- WORK INSTRUCTIONS -
Rewrite the data below, replacing every occurrence of "menu" with "panel" and keeping everything else unchanged. Leave out the pictures.

◇ ◇ ◇ ◇

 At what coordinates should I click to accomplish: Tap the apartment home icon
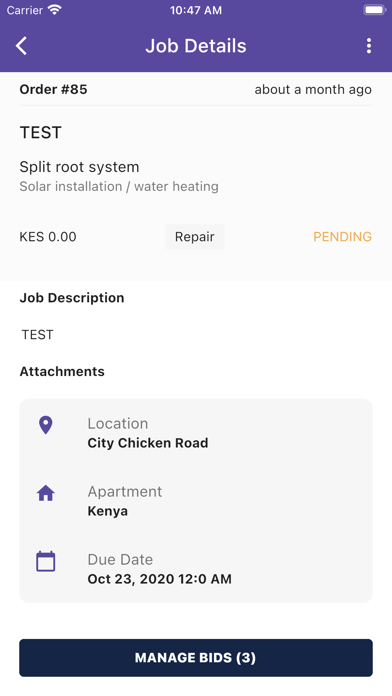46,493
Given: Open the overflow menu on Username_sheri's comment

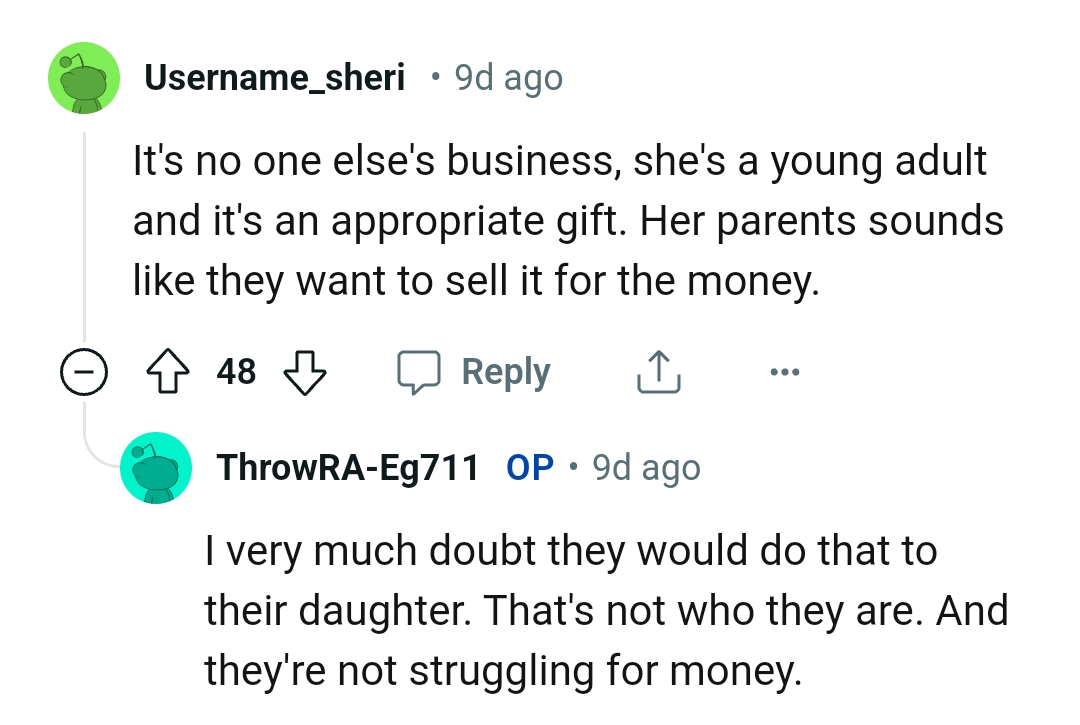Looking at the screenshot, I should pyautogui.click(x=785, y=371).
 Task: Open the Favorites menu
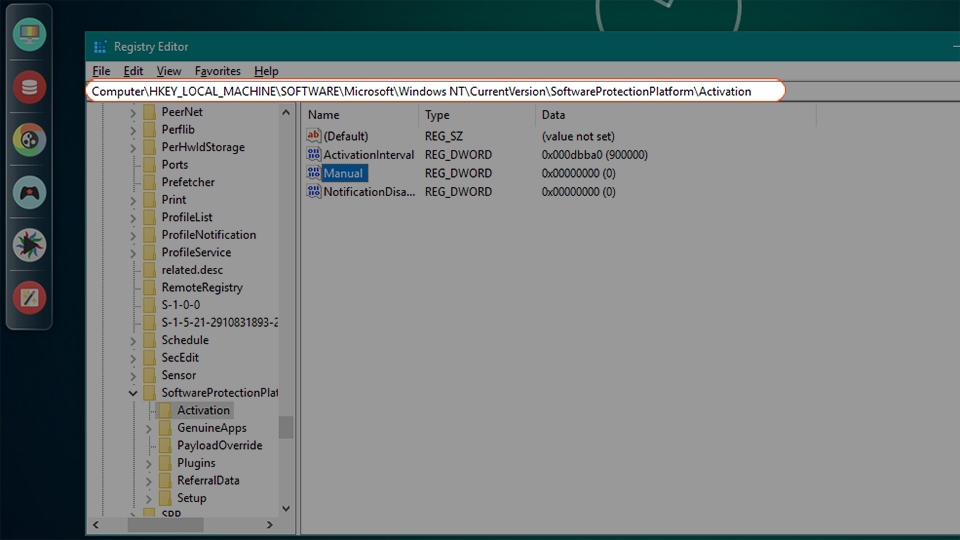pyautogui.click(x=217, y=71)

◇ ◇ ◇ ◇

- RESULT OF THIS EXERCISE -
 At what coordinates should I click to accomplish: Tap the apartment home icon
46,493
Given: Open the overflow panel on Username_sheri's comment

Looking at the screenshot, I should pyautogui.click(x=785, y=371).
 Task: Open the Favorites panel
pyautogui.click(x=217, y=71)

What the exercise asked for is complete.